>> begin

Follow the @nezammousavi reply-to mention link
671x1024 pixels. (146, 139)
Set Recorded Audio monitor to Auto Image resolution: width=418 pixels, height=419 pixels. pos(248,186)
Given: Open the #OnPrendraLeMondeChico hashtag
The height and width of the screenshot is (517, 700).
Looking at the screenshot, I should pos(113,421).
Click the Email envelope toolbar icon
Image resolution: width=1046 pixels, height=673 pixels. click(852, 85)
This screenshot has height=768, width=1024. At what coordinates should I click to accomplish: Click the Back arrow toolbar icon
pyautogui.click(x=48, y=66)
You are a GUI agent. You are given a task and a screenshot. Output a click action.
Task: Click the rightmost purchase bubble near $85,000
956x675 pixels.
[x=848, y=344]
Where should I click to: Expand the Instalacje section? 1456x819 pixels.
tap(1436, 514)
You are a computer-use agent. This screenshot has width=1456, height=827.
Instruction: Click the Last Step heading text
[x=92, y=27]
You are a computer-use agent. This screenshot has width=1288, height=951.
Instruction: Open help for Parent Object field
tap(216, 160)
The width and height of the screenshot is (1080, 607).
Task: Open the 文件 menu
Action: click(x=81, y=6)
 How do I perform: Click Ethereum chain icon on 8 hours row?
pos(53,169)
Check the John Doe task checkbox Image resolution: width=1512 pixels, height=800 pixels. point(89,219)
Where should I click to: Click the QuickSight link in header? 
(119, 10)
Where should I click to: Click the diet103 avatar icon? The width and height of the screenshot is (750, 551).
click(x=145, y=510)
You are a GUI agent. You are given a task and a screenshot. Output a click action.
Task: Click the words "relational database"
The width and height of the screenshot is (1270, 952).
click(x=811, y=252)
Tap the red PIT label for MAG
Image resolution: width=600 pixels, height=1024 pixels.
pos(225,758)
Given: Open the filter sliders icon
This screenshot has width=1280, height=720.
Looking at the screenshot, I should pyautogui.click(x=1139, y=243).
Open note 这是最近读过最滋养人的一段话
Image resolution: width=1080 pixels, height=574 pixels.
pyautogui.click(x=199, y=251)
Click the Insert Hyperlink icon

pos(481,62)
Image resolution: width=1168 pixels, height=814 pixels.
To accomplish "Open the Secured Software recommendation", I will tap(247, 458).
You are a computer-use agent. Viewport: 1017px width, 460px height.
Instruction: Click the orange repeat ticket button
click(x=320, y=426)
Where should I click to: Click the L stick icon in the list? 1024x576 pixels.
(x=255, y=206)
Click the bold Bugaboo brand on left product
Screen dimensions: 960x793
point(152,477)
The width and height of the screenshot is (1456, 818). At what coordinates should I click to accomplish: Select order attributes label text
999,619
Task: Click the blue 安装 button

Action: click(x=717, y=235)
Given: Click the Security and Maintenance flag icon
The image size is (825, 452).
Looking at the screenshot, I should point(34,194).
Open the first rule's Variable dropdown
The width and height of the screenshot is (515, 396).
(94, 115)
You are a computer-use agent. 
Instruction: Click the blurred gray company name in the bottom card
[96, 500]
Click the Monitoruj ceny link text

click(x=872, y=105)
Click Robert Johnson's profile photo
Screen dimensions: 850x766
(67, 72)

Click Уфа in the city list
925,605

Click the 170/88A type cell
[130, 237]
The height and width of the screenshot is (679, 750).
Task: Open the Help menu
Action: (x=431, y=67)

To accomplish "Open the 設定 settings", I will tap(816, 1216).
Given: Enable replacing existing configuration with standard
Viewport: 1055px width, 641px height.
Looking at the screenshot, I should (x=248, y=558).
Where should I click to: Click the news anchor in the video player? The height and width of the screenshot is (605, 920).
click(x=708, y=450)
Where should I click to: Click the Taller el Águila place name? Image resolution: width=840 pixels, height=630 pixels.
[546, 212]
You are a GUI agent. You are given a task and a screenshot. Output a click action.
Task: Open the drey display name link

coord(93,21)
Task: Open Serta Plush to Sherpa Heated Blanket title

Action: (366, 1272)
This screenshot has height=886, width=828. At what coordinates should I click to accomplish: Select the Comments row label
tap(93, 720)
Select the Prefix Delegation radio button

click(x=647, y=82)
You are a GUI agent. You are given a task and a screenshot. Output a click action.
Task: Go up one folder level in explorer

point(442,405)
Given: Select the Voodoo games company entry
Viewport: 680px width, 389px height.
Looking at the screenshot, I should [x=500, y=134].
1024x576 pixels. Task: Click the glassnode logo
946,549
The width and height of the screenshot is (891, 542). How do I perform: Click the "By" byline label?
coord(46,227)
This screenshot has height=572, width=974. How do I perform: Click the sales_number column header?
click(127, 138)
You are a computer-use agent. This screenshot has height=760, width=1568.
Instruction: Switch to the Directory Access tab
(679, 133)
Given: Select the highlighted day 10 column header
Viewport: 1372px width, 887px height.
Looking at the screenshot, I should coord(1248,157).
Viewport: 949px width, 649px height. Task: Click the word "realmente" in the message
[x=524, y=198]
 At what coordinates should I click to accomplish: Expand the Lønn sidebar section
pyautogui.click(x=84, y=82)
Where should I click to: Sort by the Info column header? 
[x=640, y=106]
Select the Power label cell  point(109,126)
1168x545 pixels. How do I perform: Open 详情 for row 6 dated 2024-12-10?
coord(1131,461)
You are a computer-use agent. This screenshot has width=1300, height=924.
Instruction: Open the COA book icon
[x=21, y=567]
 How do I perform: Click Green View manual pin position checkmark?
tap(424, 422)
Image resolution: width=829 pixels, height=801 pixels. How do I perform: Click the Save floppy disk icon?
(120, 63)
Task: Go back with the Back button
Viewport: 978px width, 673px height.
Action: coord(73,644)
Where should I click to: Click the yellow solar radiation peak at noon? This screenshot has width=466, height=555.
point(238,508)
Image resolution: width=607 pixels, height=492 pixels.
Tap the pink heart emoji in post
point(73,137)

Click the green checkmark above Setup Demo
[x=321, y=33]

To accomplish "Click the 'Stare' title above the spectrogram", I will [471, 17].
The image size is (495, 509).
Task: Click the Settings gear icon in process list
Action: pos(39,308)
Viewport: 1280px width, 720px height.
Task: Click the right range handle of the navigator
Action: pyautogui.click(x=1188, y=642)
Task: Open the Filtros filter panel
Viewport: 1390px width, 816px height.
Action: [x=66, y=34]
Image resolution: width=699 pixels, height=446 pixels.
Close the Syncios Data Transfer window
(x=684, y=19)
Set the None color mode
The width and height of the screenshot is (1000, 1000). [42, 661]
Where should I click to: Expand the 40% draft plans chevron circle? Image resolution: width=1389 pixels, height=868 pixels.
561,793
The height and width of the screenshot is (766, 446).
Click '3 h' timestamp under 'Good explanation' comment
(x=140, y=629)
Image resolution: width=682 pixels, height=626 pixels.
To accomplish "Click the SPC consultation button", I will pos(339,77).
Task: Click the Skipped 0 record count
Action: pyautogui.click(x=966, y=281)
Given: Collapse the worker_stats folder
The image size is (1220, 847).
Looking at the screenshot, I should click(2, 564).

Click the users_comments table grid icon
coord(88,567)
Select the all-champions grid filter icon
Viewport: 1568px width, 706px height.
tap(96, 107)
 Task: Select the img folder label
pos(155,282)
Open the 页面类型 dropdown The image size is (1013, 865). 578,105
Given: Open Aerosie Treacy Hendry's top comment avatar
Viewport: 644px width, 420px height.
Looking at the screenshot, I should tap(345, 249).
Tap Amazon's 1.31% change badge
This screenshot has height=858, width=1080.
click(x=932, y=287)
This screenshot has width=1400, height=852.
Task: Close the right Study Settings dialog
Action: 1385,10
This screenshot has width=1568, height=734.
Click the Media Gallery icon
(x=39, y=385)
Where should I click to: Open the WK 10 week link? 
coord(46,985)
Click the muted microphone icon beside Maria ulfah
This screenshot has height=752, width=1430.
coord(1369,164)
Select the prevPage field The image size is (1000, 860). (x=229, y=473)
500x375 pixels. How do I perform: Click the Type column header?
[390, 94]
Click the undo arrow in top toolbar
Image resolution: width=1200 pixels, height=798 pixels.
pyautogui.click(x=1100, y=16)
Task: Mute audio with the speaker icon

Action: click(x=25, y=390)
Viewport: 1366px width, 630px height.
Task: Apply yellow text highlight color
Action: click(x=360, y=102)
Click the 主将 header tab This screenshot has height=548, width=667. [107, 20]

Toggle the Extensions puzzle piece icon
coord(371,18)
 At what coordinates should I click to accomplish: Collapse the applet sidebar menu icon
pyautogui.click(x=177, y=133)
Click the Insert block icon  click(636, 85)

>> end

*Written task:* Rewrite the stretch of records from the line containing "This screenshot has height=572, width=974." through the line containing "pyautogui.click(x=84, y=82)" as a numbered list, leaving out any blank lines.

*The answer:*
1. This screenshot has height=572, width=974. How do I perform: Click the sales_number column header?
2. click(127, 138)
3. You are a computer-use agent. This screenshot has height=760, width=1568.
4. Instruction: Switch to the Directory Access tab
5. (679, 133)
6. Given: Select the highlighted day 10 column header
7. Viewport: 1372px width, 887px height.
8. Looking at the screenshot, I should coord(1248,157).
9. Viewport: 949px width, 649px height. Task: Click the word "realmente" in the message
10. [x=524, y=198]
11.  At what coordinates should I click to accomplish: Expand the Lønn sidebar section
12. pyautogui.click(x=84, y=82)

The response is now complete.